The vote comes after France finally conceded last week that near-zero economic growth would prevent it bringing its public deficit below three percent of output next year, the second time Hollande has broken such a promise to EU partners.
Hollande -- his popularity ratings at record low levels for a modern-day French leader -- is due on Thursday to hold a marathon news conference outlining plans for the rest of his five-year mandate and swatting away calls for critics for him to resign.
Financial markets and EU capitals from Berlin to Rome will look closely for clues on how fast France will enact promised new reforms on its labour market and how credibly Hollande re-commits to lowering the public deficit from its current level above four percent.
German officials have in recent days insisted that euro zone economies can only unlock growth and hiring with a mix of fiscal rigour and sometimes painful reforms, while Valls' Italian counterpart Matteo Renzi backs France in its quest to seek more flexibility on budget targets.
Even if Tuesday's confidence vote is positive, the Hollande-Valls duo already have a tough task convincing left-wing allies to back the plans to cut public spending through to 2017 while handing business over 40 billion euros in tax cuts.

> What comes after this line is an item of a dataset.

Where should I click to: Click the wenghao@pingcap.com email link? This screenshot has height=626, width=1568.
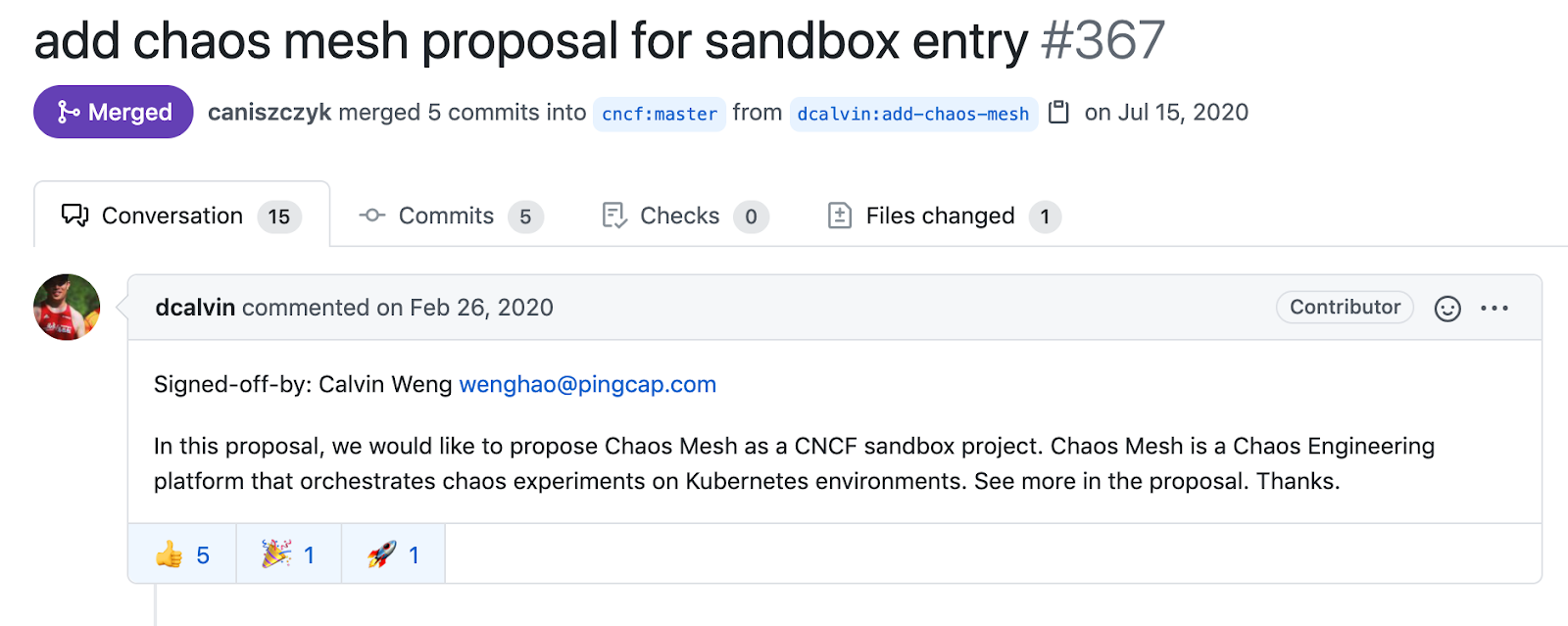587,384
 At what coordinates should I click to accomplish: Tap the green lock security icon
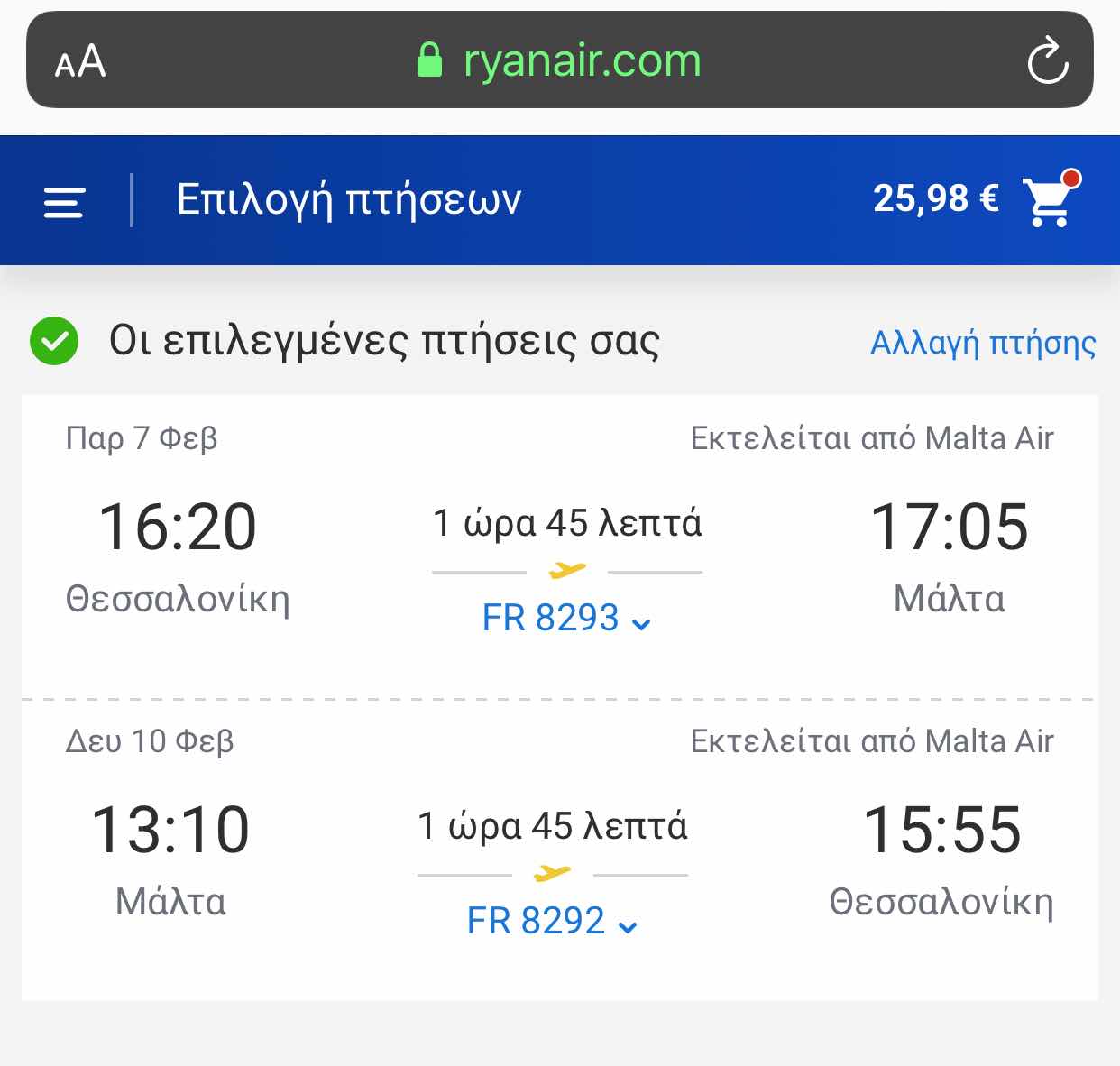(430, 60)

They also face street protests at upcoming reforms to de-regulate tightly protected professions including notaries, pharmacists and taxi-drivers and to ease rules on worker representation in companies which bosses say are a cost burden.
With Hollande's approval rating already down at 13 percent, the government had been banking on Valls' popularity and more dynamic image to carry through the reforms.
Yet a survey by pollster Ipsos in Le Point magazine on Monday showed even his popularity was being contaminated by the sense of disarray surrounding Hollande, with his rating falling four points to 30 percent and a full 63 percent saying they had an "unfavourable view" of what he has done so far.
Valls brushed off suggestions he would abandon ship before 2017 presidential elections in which he could run himself.